The elephant shark is a relic of a bygone age, sometimes called a living fossil, a creature alive today that has changed little since it first evolved hundreds of millions of years ago. But besides its prehistoric outward appearance—including the trunklike snout from which it gets its name—the elephant shark boasts a genome that is remarkably different from the genomes of most other living vertebrates.

Elephant sharks’ DNA hasn’t changed much in the 420 million years that bony fishes have been in existence, suggests a new analysis of the animal’s genome.

Callorhinchus milii is the first cartilaginous fish to have its genome fully sequenced. At 1 billion base pairs, the elephant shark has the smallest genetic code among sharks, rays and other similar fishes. A closer look at the animal’s genome suggests that the fish do not have many bones because they lack genes that switch on calcium-binding proteins, researchers report January 8 in Nature. They think these genes evolved after the elephant shark and its relatives split off from the other fishes that would eventually develop bones.

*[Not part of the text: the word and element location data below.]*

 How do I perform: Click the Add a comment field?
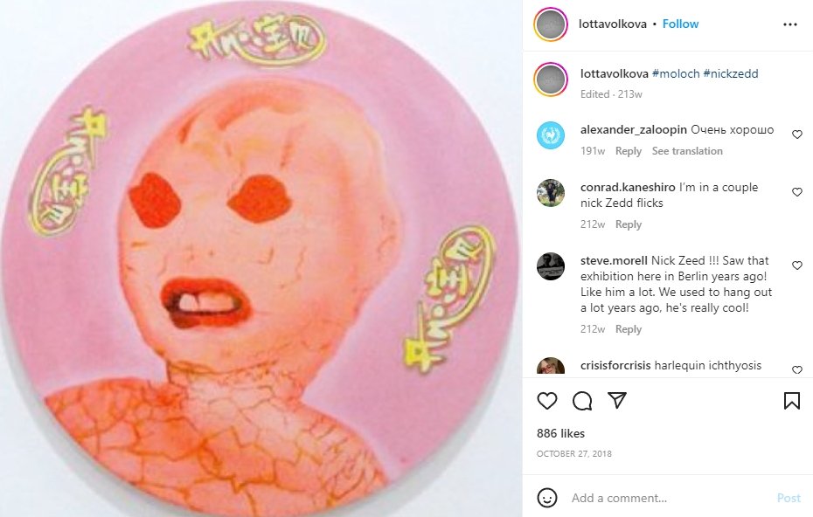tap(669, 498)
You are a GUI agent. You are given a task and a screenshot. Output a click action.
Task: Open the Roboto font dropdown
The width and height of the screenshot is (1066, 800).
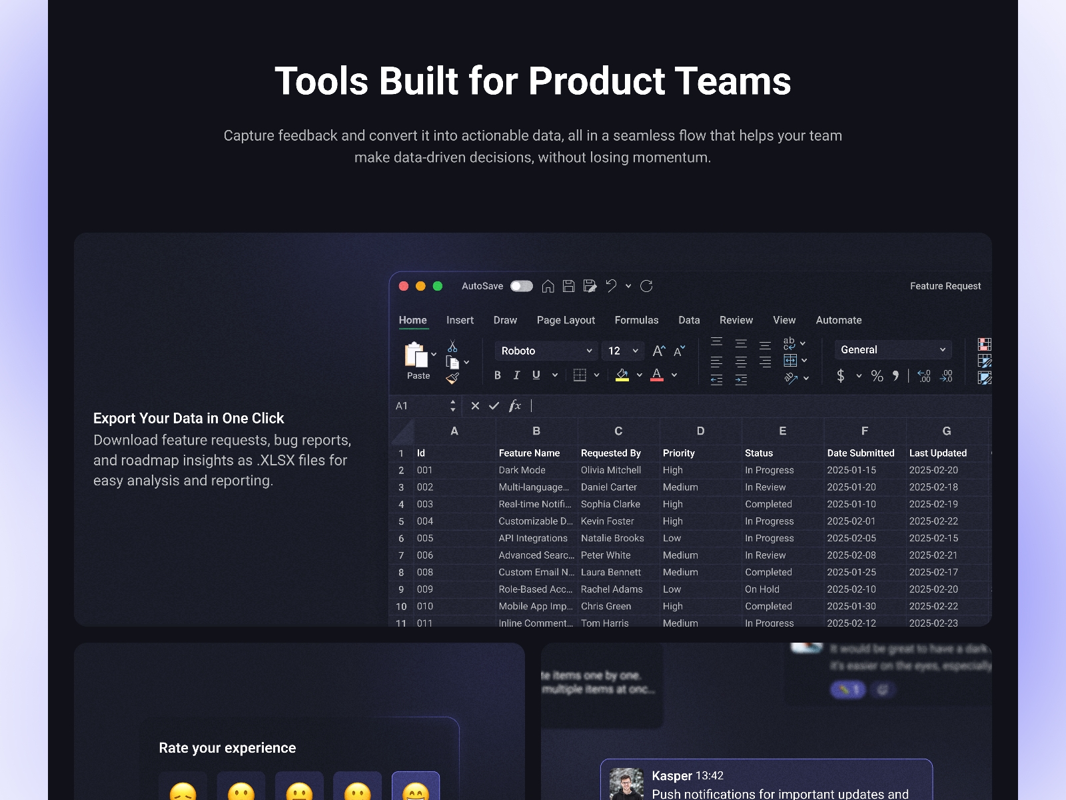click(x=546, y=351)
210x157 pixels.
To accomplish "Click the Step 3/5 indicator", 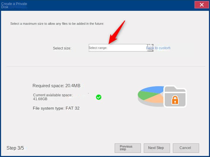I will click(15, 148).
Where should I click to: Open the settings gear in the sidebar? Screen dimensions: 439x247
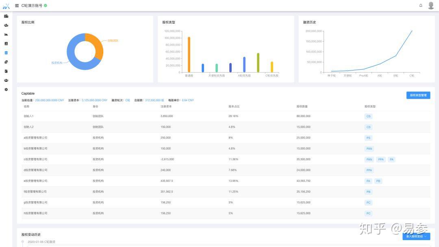(6, 90)
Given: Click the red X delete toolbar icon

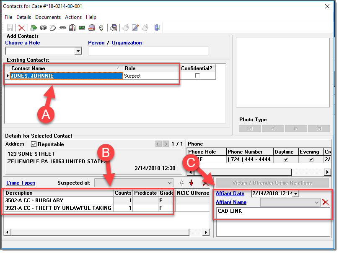Looking at the screenshot, I should 21,28.
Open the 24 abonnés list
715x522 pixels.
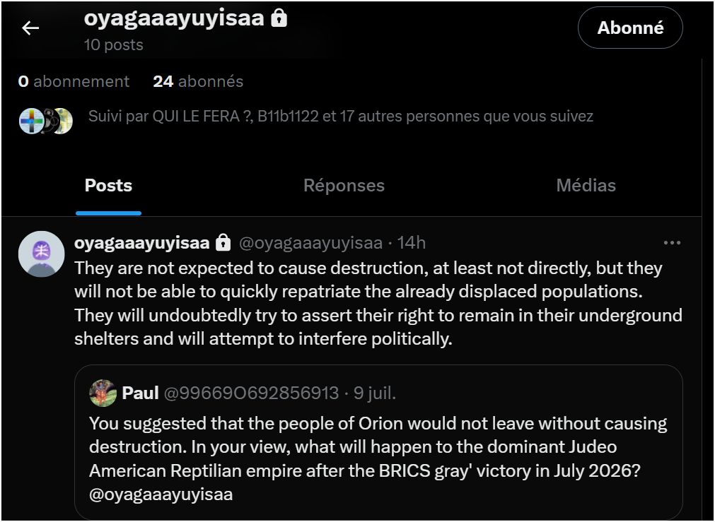(198, 81)
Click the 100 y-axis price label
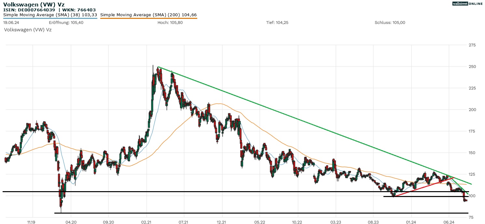 (472, 196)
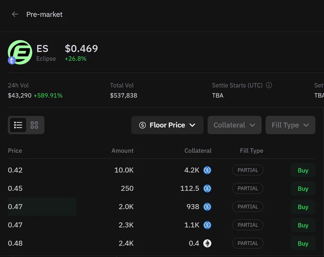Buy the 0.48 offer with ETH collateral

303,244
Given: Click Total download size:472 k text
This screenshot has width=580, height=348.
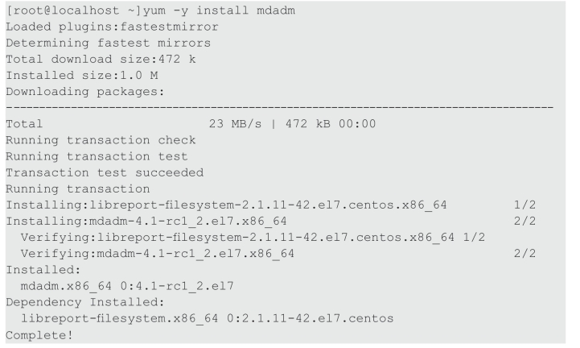Looking at the screenshot, I should (101, 60).
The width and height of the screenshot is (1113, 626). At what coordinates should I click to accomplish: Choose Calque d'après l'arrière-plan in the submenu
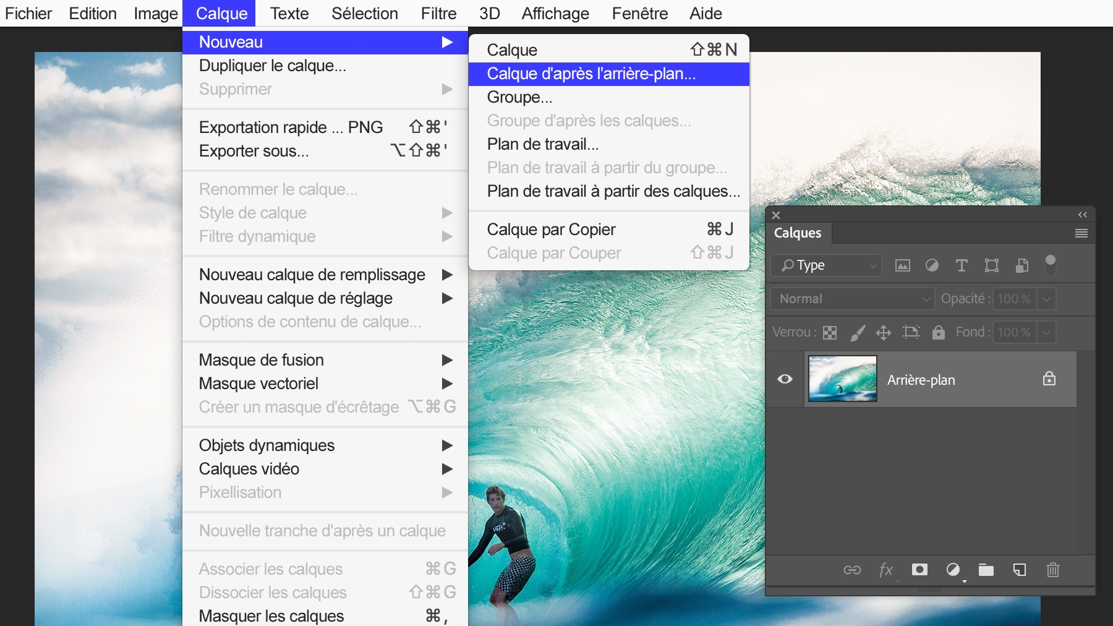click(591, 74)
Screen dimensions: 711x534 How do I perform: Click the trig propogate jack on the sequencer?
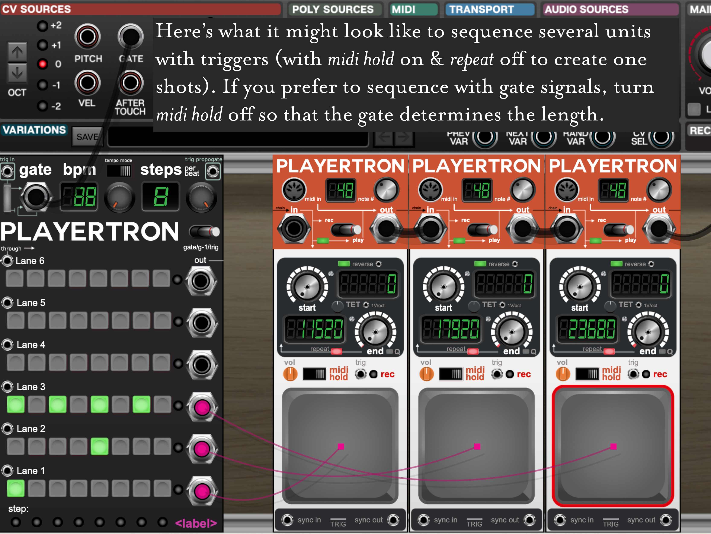point(213,172)

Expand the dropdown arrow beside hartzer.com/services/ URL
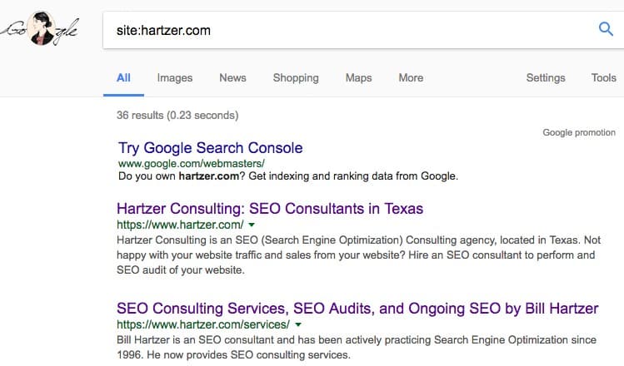[x=298, y=324]
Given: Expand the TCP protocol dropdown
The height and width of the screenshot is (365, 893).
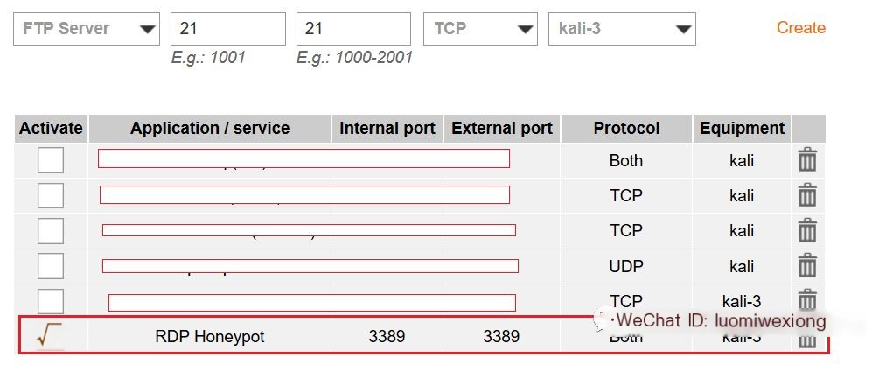Looking at the screenshot, I should click(480, 29).
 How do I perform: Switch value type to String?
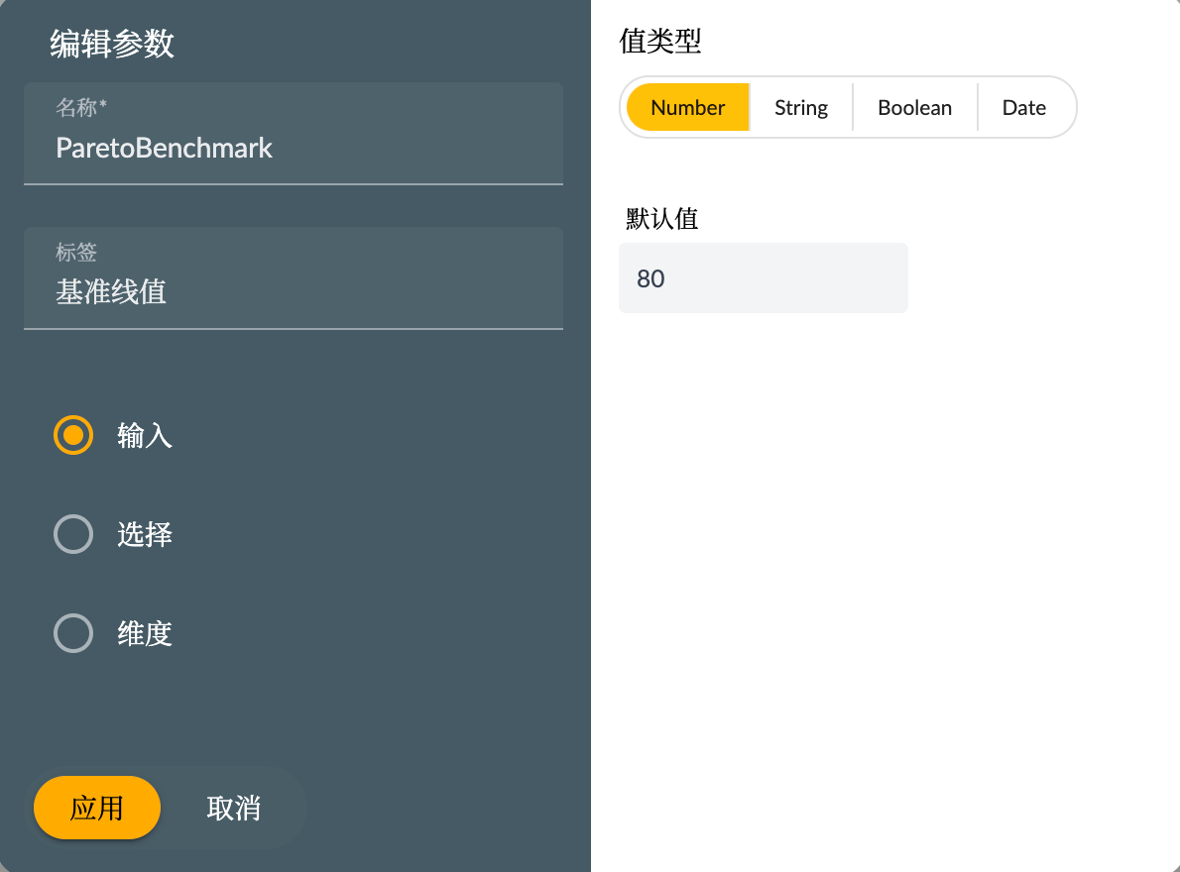[800, 107]
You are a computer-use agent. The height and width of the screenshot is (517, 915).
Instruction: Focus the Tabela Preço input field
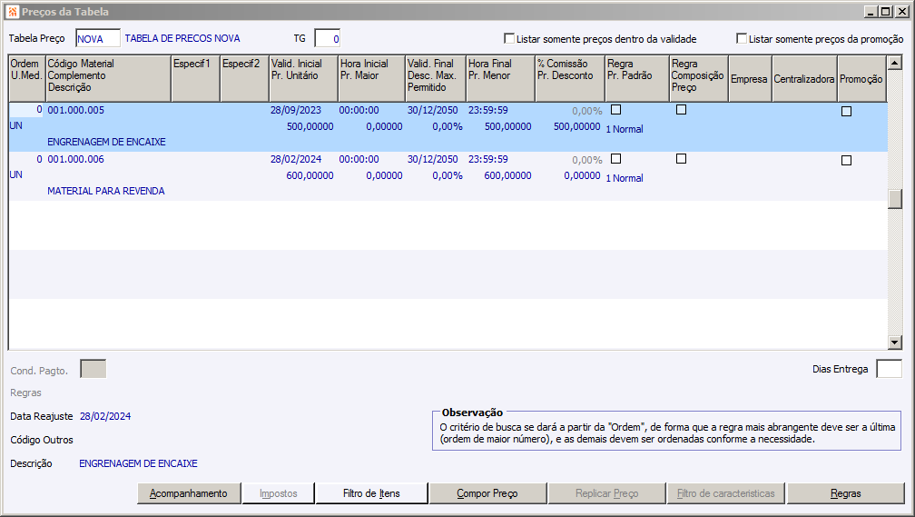pyautogui.click(x=98, y=39)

The elephant shark was named after its trunk-like mouth

Elephant sharks also lack a major component of the immune system called helper T cells. The discovery suggests that acquired immunity evolved in two steps — not one, as previously thought.

Because the elephant shark has changed so little from its original form—it is the slowest evolving of all known vertebrates, according to the study—this species offers a rare look into the evolutionary past.